D’une voix réconcilier les esprits

“Veuillez sélectionner vos centres d’intérêt”. 

Développement personnel. Théories scientifiques. Climat. Activisme. Économie. Religion. Danse. Ethnie. Droits humains. Humour. Société. Santé…. Nos auteurs classiques jalouseraient l’exploration littéraire que permetle concept, tandis que les ethnologues s’amuseraient de voir leur discipline élevée sur le devant de la scène (littéralement). Puis la place est cédée à la technologie, qui questionne sans répit l’impact de l’intelligence artificielle. Dans ces salles obscures de conférence, les débats féministes s’invitent finalement, clamant la nécessité de revisiter les rapports entre les genres et de former les jeunesses. La liste se déroule ainsi. Et elle s’allonge encore d’autant de thématiques que l’esprit peut concevoir, d’autant d’évènements qui existent et qu’il est permis d’aborder sans entraves.

Le concept du TED est simple. Il s’agit de discuter d’une thématique, y apporter un regard neuf, dégager des idées et élaborer de nouvelles théories. Ces conférences, données en public puis diffusées principalement sur internet, font intervenir un large panel d’invités allant de personnalités connues à des entrepreneur·es jusqu’à des intervenant·es bénévoles, des aventuriers et des scientifiques, tous soucieux·ses de partager une réflexion plus poussée. Avec le slogan prometteur d’Ideas Worth Spreading (ou Idées qui méritent d’être partagées), le concept des conférences TED, créé en 1984 aux États-Unis, s’est véritablement imposé en tant que phénomène culturel influent depuis la décennie 2010. Ces conférences sont organisées par des bénévoles, qui affinent leur recherches et sélectionnent des candidats ayant un message à délivrer ou une action qui serait bénéfique au savoir commun.

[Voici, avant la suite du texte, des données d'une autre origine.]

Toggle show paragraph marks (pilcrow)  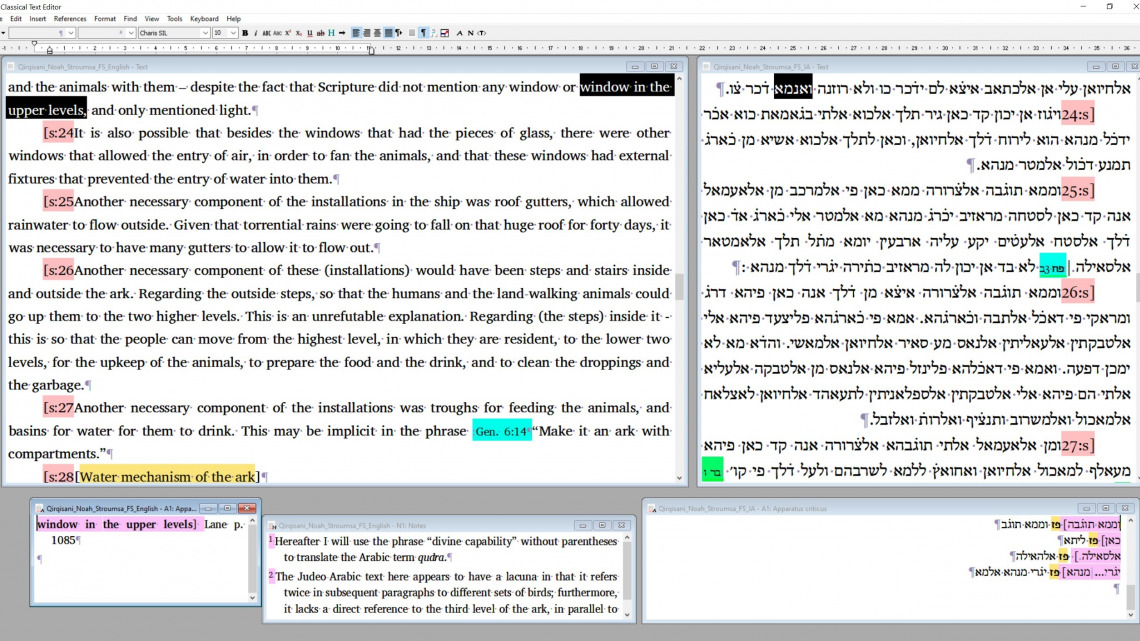click(423, 33)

Les présentations, qui peuvent s’étendre de cinq à dix-huit minutes, s’apparentent à celles qui se déroulaient dans les salles de classe, celles que l’on amorçaient avec l’appréhension de capter l’attention d’un public. Avec une certaine assurance qui manquait alors à l’époque, les orateur·rices délivrent des discours libres mais structurés, percutants mais empreints d’empathie. Bien que soumis à des règles — quelques blagues doivent être glissées dans le discours, les termes trop abscons éliminés et le temps doit être soigneusement géré — l’objectif est de permettre aux spectateurs de tirer une leçon du discours venant d’être prononcé. Au vu de ces ambitions, l’expansion future du concept s’impose comme une évidence. Et s’il était temps de s’ouvrir à la discussion? 

Parler de féminisme

Dans une conférence qu’il intitule “Why I’m done trying to be man enough?”, l’acteur Justin Baldoni tente de renouer le dialogue entre les hommes et leur rapport à la virilité afin de redéfinir ce qu’est la masculinité, et les idées reçues qui persistent quant à cette identité. : “Êtes-vous assez courageux pour être vulnérable? Êtes-vous assez fort pour être sensible? Êtes-vous assez confiant pour écouter les femmes de votre vie?”. Il lance un appel aux hommes, assis dans son public ou derrière leurs écrans, à baisser leur garde face à un système qui, de toute évidence, les oppresse (bien trop facilement, bien trop subtilement). Ses propos appellent ainsi à déconstruire cette image de l’homme qui ne serait valide qu’en niant ses faiblesses. 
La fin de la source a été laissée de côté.